_To-do item_.
In the text below on equal pay claims in the public sector, in which case did the Supreme Court give employees a second chance to raise an equal pay claim?

===== Text for analysis =====

Source: Public Sector Executive Nov/Dec 2012

Kerry Norval, solicitor in the employment team at national law firm Dundas & Wilson, explores the fallout from this landmark decision.

There has been another instalment in the long-running saga of equal pay claims. A recent Supreme Court decision could in theory expose councils to multi-million pounds of liability. In Birmingham City Council v Abdulla the Court granted employees a second chance to raise an equal pay claim, this time in the civil courts. The fear is that thousands of new claims could now surface from employees who were previously out of time to raise a claim in tribunal. It’s this uncertainty over the number of future litigants that has led to speculation over the extent of the liability.


As many will be all too aware, equal pay claims have had a long and frustrating history in the public sector.

Public bodies have, to date, borne the brunt of equal pay claims. In contrast to the private sector, the transparent nature with which public sector pay grades have been evaluated on a national level has made it easier for claimants to identify potential inequalities and raise claims.

Not only have local authorities had to deal with ‘first wave’ equal pay claims – that is, claims relating to pay prior to the implementation of the Single Status job evaluation scheme – but they have also received thousands of ‘second wave’ claims brought as a result of Single Status. Further, many councils face additional liability in respect of ‘piggy back’ claims from male claimants.

One thing which has remained constant throughout, however, is the way in which claims are raised: claimants may choose to take advantage of either the tribunal system or the civil courts.

===== Given material =====

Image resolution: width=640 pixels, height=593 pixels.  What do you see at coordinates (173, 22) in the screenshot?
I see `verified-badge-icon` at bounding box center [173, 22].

=====

_Problem solution_.
Birmingham City Council v Abdulla